◆ Document segment:
Teenagers less likely to take cannabis in states where it's legal, study finds.
Thursday 11th July 2019
Harriet Alexander, New York Telegraph
High school students are ten per cent less likely to take cannabis in states where it has been legalised, a new study has found.
A team of academics, led by Mark Anderson, an associate professor at Montana State University, found that, despite concerns, the legalisation had actually decreased use among students.
Ten states and the District of Columbia have legalised recreational use of marijuana, following the lead set by Colorado and Washington in 2014. Illinois last month announced that it will in January become the 11th state to legalise the drug.
Researchers found an eight per cent drop in the number of high school students who said they used marijuana in the last 30 days, and a nine per cent drop in the number who said they had used it at least 10 times in the last 30 days.
The research was published in the medical journal JAMA Pediatrics on Monday. "Just to be clear we found no effect on teen use following legalisation for medical purposes, but evidence of a possible reduction in use following legalisation for recreational purposes," said Mr Anderson.
"Because our study is based on more policy variation than prior work, we view our estimates as the most credible to date in the literature."
The team looked at data from 1993 to 2017 on about 1.4 million high school students in the US, taken from the Centers for Disease Control and Prevention's annual national Youth Risk Behavior Surveys.
The researchers took a close look at self-reported marijuana use in the surveys among the students as well as survey responses in areas where medical or recreational marijuana was legalized.
The researchers examined the responses before and after the marijuana laws were implemented.
Mr Anderson said that, as legalisation was increasing, further research was necessary.
"Because many recreational marijuana laws have been passed so recently, we do observe limited post-treatment data for some of these states," he said.
"In a few years, it would make sense to update our estimates as more data become available."
Bonnie Halpern-Felsher, professor of pediatrics in Stanford University's Division of Adolescent Medicine in Palo Alto, California, said that the data contradicts other studies that found marijuana use was unchanged.
The Colorado division of criminal justice office of research and statistics found that the proportion of high school students in the state who said they used marijuana ever in their lifetime or in the past 30 days remained statistically unchanged from 2005 to 2017.
"I think the big question is why," she said. "Why are they seeing in this national dataset decreases - pretty significant decreases - when other studies are finding no difference?
*"The other question is, are youth getting the message about the fact that using marijuana during adolescence is more harmful because of their brain development?
"Given the legalisation, we need more education around marijuana or cannabis use for youth - and we don't really have a lot of education."*
The researchers wrote in the paper that one possible explanation could be that in states where recreational marijuana is legal, "it is more difficult for teenagers to obtain marijuana as drug dealers are replaced by licensed dispensaries that require proof of age."
Nationwide the overall prevalence of marijuana-only use among youth in the US since the early 1990s increased from 0.6 per cent in 1991, to 6.3 per cent in 2017, according to a study published in the American Journal of Public Health on Wednesday.
New York and New Jersey are expected to be the next states to legalise the drug.

◆ Problem set:
- A) According to the article on teen cannabis use, in which medical journal was the research published?
- B) From the article on teen cannabis use, list every state that the article names as having legalized recreational marijuana, planning to legalize it, or expected to legalize it.
Base each answer only on the article on teen cannabis use.

◆ Data section:
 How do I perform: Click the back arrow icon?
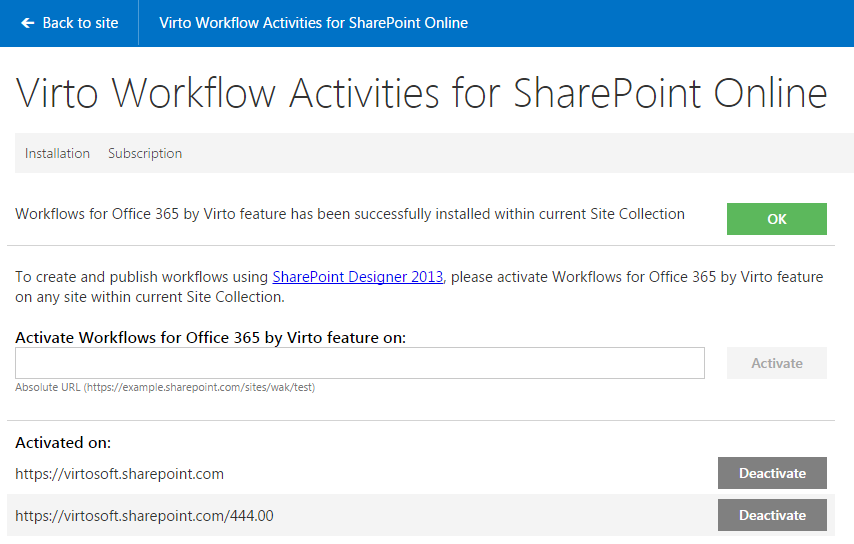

◆ Responses in order:
- A) JAMA Pediatrics

- B) Colorado, Washington, Illinois, New York, New Jersey